Heritage Foundation Pakistan
- Established: 1980
- Founders: Yasmeen Lari and Suhail Zaheer Lari
- Type: Nonprofit
- Legal status: incorporated under Section 42 of Companies Ordinance 1984
- Purpose: Heritage, Humanitarian aid
- Location: Karachi, Pakistan;
- Coordinates: 24°49′23″N 67°03′03″E﻿ / ﻿24.8230817°N 67.0509557°E
- Board of directors: Yasmeen Lari; Afroza Bhamani; Shaha Jamshed; Shakiel Zaheer Lari; Suhail Zaheer Lari; Hameed Mayet; Shanaz Ramzi;
- Award: Recognition Award from the United Nations
- Website: www.heritagefoundationpak.org

= Heritage Foundation Pakistan =

Pakistani not-for-profit organisation

Heritage Foundation of Pakistan is a Pakistani heritage and humanitarian aid organization founded by Yasmeen Lari and Suhail Zaheer Lari in 1980.

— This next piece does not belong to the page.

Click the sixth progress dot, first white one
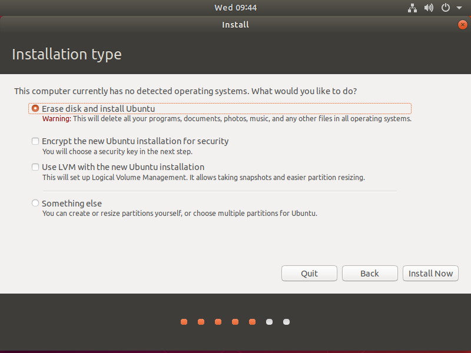471x353 pixels. 269,322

In 1984, when there were plans to demolish the historically significant Hindu Gymkhana, Karachi building because it had somewhat deteriorated due to lack of maintenance, Heritage Foundation Pakistan intervened to save it. After that, the building was designated as a Protected Sindh Cultural Heritage building and is still being used as a facility that houses the National Academy of Performing Arts .

==Awards==
In 2002, the Heritage Foundation of Pakistan received the Recognition Award from the United Nations System in Pakistan for its commitment to "documentation and conservation of heritage and environment of traditional and historical centers of Pakistan."